● **REQUIREMENT**
Please render the stretch from the line containing "The image size is (1456, 819)." through the line containing "at (50, 72)." as a Markdown table with the columns Row and Text, numbering each line and omitting blank ones.

── THE INPUT ──

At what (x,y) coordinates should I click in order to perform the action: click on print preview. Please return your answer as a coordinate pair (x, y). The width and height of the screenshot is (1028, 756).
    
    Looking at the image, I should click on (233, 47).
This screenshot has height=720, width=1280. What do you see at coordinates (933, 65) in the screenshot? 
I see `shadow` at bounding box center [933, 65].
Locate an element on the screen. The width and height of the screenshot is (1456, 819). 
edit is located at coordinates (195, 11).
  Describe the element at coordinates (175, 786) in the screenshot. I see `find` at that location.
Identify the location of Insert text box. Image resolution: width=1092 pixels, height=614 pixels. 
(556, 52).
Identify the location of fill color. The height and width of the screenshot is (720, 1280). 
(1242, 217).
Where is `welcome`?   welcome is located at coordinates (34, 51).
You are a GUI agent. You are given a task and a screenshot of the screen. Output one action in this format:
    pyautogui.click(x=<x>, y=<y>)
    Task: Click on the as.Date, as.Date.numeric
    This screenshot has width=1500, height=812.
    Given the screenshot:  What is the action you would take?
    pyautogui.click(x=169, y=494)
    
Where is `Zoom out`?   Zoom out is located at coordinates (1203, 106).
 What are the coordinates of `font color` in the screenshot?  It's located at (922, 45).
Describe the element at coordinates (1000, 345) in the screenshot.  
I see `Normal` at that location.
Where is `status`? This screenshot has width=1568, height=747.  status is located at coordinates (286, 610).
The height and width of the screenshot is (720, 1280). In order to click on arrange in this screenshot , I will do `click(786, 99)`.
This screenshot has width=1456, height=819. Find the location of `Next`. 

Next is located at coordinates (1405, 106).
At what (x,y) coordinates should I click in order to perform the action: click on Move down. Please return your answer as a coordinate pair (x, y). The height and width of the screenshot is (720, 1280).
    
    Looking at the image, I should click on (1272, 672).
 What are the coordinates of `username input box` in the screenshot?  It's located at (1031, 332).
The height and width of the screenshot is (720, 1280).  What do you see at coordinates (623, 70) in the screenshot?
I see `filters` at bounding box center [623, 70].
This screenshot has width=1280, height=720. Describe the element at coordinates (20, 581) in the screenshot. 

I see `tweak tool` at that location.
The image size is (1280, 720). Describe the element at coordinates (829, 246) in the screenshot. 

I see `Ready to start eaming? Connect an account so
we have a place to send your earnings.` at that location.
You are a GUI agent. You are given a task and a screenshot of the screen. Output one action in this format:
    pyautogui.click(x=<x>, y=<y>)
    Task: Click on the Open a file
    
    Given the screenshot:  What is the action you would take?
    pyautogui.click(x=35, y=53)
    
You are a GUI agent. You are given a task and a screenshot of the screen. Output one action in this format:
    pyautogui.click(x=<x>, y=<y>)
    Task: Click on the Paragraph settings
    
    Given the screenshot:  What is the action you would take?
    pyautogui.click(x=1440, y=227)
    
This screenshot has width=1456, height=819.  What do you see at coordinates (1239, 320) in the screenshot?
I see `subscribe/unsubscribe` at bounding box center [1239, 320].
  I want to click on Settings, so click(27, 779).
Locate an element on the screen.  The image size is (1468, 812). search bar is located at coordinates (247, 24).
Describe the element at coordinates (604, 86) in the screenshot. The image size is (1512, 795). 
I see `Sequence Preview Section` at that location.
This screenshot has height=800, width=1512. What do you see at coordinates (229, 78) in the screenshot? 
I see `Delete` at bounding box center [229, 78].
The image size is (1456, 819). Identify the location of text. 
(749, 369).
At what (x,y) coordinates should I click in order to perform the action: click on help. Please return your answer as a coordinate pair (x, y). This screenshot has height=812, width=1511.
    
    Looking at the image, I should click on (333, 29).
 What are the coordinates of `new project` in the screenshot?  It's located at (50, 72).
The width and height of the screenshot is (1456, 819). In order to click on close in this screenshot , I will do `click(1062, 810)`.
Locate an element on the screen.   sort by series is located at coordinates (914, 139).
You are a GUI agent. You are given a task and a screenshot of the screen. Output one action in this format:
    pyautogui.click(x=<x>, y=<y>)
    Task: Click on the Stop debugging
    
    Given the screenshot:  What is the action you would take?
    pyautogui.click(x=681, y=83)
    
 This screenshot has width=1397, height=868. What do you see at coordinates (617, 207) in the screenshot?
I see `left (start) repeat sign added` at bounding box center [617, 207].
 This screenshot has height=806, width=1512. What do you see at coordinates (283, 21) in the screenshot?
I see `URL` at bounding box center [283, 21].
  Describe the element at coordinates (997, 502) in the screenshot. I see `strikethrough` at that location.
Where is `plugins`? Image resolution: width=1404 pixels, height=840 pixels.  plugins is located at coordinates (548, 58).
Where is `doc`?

───

● **SOLUTION FOR THIS PROBLEM**
| Row | Text |
|---|---|
| 1 | The image size is (1456, 819). Identify the location of text.  |
| 2 | (749, 369). |
| 3 | At what (x,y) coordinates should I click in order to perform the action: click on help. Please return your answer as a coordinate pair (x, y). This screenshot has height=812, width=1511. |
| 4 |     Looking at the image, I should click on (333, 29). |
| 5 |  What are the coordinates of `new project` in the screenshot?  It's located at (50, 72). |